Manajer Humas KAI Daop 6 Feni Novida Saragih mengatakan penghentian sementara pemutaran lagu Sepasang Mata Bola ini dilakukan untuk memastikan proses administrasi tentang izin dan kewajiban royalti pada pecipta lagu maupun pemegang royalti hak cipta bisa terpenuhi sesuai dengan aturan yang berlaku.
"(Pemberhentian pemutaran lagu sementara) dilakukan di Daop 6 Yogyakarta untuk Stasiun Yogyakarta dan Stasiun Lempuyangan. KAI ingin memastikan semua berjalan sesuai dengan ketentuan dan prosedur yang berlaku," kata Feni, Kamis (28/8).
Advertisement
Pemutaran di Stasiun Balapan Disetop
Feni menyebut penghentian sementara pemutaran lagu juga dilakukan di Stasiun Solo Balapan. Lagu yang diberhentikan pemutarannya sementara di stasiun itu adalah lagu berjudul Bengawan Solo.
"Tujuannya sama yaitu menghormati hak cipta pencipta lagu. Ini langkah sementara sambil memastikan proses administrasi terkait izin dan kewajiban royalti pada pencipta maupun pemegang hak cipta dapat dipenuhi sesuai dengan regulasi yang berlaku," ungkap Feni.
Advertisement
KAI Koordinasi dengan Pencipta Lagu
Feni menceritakan pihak KAI Daop 6 saat ini sedang berkoordinasi dengan pihak-pihak terkait untuk menyelesaikan proses administrasi penggunaan lagu tersebut. Lagu-lagu baik Sepasang Mata Bola maupun Bengawan Solo dipakai KAI Daop 6 untuk menghidupkan suasana di stasiun.
"Kalau seluruh persyaratan dan kewajiban telah terpenuhi, tidak menutup kemungkinan lagu-lagu itu nantinya akan diputar lagi di stasiun-stasiun," papar Feni.

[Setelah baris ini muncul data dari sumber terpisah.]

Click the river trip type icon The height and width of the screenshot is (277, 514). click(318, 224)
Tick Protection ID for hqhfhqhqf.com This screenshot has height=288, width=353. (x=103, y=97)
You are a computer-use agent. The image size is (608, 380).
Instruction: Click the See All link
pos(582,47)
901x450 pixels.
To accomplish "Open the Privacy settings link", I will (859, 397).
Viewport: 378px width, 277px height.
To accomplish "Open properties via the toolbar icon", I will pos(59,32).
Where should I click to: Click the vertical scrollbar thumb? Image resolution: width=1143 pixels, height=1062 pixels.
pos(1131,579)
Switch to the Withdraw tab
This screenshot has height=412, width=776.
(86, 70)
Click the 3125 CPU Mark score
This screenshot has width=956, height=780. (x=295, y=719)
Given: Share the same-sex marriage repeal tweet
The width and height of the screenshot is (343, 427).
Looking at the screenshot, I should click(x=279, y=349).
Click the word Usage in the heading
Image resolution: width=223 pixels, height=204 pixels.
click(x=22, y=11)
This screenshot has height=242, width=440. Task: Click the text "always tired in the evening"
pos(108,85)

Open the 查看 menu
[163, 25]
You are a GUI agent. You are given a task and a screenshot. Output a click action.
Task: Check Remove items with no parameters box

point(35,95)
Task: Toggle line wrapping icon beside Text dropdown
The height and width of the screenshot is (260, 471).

"KAI Daop 6 berkomitmen mencari solusi terbaik agar penghormatan kepada karya cipta tetap terjaga. Sekaligus memberikan pengalaman yang berkesan pada pelanggan. Langkah ini bukanlah bentuk penghapusan tetapi penyesuaian untuk memastikan kepatuhan pada regulasi," tutup Feni.